Importing multiple files, and extracting unique valus to create a Dictionary of terms in r
0
0
Entering edit mode
2.2 years ago

I am currently working with several hundred files that I have stored in a single folder. These files, which are in ".tsv" format, all containing the same metabolic pathway information. Each of these files has the same number of columns (a total of 11).

The main idea is that these files contain the molecules involved in each pathway, which I need to encode for their representation. This encoding would be the combination of: the name of the file (containing the name of the metabolic pathway) + a sequential number for each unique term in each pathway.

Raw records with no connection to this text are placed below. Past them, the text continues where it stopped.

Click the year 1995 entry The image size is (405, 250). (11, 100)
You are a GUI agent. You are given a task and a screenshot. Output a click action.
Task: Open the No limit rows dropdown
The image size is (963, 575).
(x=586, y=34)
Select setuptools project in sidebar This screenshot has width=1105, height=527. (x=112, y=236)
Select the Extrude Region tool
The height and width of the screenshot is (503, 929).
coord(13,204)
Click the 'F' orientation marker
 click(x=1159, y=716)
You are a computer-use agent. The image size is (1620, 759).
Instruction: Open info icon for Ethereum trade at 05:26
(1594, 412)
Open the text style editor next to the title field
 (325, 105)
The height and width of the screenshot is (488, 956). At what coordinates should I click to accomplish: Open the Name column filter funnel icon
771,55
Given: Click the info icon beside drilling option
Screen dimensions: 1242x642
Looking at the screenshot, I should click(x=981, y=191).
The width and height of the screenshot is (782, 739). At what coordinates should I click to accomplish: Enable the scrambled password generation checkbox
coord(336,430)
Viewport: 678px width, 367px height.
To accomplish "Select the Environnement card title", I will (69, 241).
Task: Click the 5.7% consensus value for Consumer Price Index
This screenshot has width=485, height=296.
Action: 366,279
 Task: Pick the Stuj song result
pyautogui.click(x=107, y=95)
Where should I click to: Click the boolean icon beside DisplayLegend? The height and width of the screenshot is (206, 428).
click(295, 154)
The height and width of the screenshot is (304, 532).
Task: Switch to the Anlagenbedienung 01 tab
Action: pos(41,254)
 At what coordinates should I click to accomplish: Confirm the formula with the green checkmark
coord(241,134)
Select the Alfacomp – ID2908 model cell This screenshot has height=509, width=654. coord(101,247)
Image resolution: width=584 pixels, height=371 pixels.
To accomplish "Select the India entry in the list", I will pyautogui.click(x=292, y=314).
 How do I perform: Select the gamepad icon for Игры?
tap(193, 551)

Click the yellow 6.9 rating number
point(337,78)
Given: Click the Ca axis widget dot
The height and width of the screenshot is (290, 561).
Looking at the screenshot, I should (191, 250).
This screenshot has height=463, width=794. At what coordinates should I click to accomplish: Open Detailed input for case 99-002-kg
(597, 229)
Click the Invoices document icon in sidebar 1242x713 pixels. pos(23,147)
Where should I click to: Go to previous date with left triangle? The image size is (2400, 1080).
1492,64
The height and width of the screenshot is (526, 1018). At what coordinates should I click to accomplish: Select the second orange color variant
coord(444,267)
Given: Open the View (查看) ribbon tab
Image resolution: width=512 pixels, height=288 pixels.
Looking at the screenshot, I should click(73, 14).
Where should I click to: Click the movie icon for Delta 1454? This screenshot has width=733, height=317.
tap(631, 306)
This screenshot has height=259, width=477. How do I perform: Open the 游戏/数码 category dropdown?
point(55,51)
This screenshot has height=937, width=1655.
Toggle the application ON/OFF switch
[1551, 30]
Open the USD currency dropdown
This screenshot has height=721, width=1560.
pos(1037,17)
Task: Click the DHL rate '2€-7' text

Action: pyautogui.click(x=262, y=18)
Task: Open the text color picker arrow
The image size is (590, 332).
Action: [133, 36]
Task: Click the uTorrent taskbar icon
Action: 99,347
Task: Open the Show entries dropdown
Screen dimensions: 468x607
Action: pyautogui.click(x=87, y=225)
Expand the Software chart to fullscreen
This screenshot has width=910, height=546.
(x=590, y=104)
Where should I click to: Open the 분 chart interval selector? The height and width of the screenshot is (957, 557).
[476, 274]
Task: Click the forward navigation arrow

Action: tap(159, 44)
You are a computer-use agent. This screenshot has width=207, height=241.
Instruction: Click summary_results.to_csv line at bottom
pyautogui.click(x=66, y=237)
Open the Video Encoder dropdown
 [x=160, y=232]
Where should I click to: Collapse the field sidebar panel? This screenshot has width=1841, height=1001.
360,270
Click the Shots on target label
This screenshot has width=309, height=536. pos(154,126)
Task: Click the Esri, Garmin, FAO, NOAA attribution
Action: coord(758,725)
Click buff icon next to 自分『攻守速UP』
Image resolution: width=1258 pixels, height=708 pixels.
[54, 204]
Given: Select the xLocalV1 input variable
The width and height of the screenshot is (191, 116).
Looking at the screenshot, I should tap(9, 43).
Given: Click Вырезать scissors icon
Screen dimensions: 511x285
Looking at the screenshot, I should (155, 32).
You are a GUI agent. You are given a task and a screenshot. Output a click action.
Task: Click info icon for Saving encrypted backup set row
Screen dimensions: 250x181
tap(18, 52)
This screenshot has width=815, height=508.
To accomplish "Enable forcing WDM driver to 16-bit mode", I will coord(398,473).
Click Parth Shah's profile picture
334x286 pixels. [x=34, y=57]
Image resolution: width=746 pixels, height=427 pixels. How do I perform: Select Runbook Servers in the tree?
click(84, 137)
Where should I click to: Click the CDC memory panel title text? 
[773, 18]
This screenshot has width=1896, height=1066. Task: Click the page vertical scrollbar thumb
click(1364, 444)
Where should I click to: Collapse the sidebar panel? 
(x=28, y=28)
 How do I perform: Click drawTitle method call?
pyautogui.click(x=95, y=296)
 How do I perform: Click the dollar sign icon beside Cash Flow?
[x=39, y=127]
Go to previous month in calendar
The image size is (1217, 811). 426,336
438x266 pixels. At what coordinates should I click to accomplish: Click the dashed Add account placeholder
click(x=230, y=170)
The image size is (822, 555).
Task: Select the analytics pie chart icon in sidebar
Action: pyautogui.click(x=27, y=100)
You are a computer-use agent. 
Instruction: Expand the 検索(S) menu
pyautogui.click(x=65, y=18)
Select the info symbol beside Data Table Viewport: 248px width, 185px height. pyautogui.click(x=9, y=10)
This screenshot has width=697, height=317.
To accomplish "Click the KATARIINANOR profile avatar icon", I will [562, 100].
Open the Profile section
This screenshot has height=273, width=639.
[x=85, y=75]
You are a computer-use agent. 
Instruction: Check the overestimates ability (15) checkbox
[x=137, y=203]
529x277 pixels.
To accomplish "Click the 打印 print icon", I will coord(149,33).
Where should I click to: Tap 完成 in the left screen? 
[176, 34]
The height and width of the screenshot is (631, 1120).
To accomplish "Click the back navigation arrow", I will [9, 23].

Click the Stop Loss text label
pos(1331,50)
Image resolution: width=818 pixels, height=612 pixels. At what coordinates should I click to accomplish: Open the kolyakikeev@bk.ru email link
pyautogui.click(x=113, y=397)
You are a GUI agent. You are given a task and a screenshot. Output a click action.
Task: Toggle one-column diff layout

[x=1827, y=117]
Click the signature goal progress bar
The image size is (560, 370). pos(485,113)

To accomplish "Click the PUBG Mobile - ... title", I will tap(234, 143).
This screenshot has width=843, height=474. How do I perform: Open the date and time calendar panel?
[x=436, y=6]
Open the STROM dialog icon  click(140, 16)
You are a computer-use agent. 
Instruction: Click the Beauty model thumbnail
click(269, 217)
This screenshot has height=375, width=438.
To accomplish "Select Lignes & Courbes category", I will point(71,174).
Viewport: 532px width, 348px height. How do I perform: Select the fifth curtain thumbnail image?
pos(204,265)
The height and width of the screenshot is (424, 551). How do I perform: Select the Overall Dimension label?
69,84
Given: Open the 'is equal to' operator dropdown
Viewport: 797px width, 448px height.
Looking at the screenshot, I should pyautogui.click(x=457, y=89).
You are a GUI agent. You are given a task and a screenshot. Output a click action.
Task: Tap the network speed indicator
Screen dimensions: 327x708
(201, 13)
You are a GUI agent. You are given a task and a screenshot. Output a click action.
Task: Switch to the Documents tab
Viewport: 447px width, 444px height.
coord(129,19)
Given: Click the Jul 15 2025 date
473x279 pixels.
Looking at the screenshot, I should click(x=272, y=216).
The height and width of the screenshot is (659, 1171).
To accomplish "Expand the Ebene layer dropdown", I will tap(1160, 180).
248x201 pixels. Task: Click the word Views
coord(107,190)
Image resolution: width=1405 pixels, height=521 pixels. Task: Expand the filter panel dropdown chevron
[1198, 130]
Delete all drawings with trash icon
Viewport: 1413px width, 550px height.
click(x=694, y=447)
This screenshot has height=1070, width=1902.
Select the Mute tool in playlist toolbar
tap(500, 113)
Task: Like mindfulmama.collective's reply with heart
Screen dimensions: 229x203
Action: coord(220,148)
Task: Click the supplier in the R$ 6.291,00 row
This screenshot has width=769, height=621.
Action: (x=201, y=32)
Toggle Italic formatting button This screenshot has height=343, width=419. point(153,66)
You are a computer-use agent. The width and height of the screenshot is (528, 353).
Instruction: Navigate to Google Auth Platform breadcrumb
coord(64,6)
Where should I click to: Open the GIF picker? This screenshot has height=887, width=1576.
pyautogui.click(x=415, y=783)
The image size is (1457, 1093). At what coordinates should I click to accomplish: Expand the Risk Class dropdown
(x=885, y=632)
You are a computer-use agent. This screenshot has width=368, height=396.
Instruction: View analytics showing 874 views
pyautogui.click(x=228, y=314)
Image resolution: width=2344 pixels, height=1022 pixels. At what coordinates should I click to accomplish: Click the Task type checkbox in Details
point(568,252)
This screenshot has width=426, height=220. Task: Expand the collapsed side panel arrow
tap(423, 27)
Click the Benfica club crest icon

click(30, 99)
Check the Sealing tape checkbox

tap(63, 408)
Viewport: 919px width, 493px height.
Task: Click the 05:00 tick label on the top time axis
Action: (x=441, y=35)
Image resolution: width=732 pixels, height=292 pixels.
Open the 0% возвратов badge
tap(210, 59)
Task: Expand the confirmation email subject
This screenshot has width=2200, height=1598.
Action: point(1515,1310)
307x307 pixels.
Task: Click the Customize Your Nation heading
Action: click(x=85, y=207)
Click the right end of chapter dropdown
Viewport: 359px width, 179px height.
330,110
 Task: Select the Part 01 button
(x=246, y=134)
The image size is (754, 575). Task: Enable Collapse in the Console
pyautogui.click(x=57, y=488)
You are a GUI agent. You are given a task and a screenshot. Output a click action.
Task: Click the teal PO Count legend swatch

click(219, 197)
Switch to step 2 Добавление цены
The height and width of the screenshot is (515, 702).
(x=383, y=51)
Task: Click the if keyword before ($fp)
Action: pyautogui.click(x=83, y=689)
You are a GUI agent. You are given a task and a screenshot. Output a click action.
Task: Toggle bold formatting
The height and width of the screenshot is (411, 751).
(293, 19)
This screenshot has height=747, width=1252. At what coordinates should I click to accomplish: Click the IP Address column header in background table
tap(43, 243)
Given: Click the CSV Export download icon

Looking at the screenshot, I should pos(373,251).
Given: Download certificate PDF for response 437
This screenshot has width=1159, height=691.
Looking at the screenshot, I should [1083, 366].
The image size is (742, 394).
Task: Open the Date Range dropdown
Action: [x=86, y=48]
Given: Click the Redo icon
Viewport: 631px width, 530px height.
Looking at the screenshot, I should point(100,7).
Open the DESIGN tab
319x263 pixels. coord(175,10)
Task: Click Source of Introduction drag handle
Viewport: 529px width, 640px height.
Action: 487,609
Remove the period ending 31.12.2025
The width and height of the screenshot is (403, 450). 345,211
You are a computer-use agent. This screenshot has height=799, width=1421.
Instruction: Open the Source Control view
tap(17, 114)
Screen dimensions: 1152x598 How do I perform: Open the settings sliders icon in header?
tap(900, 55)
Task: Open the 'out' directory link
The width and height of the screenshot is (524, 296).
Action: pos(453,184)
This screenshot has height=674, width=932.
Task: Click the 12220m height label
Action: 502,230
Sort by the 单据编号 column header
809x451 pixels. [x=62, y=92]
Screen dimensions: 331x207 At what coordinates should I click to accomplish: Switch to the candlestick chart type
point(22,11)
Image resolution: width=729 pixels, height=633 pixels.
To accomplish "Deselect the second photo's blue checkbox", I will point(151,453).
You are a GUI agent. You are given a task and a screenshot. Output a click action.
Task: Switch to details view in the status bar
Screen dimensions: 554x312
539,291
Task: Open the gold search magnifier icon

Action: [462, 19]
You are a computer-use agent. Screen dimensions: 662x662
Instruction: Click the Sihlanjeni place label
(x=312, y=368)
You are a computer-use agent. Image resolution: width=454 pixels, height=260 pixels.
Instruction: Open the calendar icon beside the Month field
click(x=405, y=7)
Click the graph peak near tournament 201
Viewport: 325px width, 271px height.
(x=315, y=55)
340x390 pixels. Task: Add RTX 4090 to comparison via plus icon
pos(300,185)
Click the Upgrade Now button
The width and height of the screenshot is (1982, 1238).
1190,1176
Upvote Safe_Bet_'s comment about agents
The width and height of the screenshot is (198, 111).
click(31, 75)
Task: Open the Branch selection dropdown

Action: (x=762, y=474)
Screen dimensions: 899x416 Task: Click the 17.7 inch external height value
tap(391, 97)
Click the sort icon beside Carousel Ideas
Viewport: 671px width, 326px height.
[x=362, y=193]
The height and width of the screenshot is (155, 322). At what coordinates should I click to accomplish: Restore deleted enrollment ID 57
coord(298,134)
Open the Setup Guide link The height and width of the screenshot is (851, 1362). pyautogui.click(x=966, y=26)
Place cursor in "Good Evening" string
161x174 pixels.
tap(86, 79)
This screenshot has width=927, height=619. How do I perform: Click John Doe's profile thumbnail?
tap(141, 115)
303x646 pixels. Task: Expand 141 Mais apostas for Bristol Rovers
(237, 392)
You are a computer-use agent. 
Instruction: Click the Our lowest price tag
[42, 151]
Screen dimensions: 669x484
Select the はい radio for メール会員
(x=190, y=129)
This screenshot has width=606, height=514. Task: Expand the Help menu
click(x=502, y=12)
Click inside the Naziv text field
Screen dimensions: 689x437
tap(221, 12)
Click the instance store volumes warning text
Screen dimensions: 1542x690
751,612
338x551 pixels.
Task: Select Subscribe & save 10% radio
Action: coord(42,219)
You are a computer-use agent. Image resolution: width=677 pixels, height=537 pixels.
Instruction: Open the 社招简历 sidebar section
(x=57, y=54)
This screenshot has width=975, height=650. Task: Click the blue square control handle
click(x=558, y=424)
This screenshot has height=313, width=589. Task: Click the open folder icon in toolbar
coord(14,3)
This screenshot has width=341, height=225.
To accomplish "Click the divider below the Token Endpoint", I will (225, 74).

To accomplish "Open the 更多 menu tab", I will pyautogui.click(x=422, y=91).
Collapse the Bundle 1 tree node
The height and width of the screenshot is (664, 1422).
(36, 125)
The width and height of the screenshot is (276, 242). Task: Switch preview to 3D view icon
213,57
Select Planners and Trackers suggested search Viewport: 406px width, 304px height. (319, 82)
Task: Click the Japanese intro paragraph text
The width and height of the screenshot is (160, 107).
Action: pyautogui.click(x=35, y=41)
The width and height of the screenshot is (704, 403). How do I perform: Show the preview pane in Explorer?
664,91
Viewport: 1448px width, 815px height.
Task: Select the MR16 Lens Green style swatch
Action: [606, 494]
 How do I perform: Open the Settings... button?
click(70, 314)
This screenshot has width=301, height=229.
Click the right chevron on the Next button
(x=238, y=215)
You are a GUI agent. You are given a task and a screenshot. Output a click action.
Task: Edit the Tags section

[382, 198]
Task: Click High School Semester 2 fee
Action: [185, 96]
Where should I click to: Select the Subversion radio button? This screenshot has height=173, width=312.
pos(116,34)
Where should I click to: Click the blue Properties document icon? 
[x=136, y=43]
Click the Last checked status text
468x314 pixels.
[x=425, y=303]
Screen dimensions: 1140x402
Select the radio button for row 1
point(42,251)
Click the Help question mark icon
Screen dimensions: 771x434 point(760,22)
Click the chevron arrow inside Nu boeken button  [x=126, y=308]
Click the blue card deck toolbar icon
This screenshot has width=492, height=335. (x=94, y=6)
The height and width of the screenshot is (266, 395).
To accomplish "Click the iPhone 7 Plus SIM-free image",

An example of how the content of the files would look like would be the following:

|filenames                                             |
|:-----------------------------------------------------|
|PA145011109-Atorvastatin_Pathway_Pharmacokinetics.tsv |
|PA145011110-Pravastatin_Pathway_Pharmacokinetics.tsv  |
|PA145011111-Fluvastatin_Pathway_Pharmacokinetics.tsv  |
|...                                                   |

That means that from the above example, in the case of "Atorvastatin" I would be left with PA145011109 + "-" + sequential numbers (e.g. 01, 02, 03....).

My intention would be to: 1) to be able to automate the process of reading all the the files into different data frames, 2) while adding to each data frame a new columns the corresponding file name, 3) to extract unique values to be able to create a dictionary of terms for the encoding.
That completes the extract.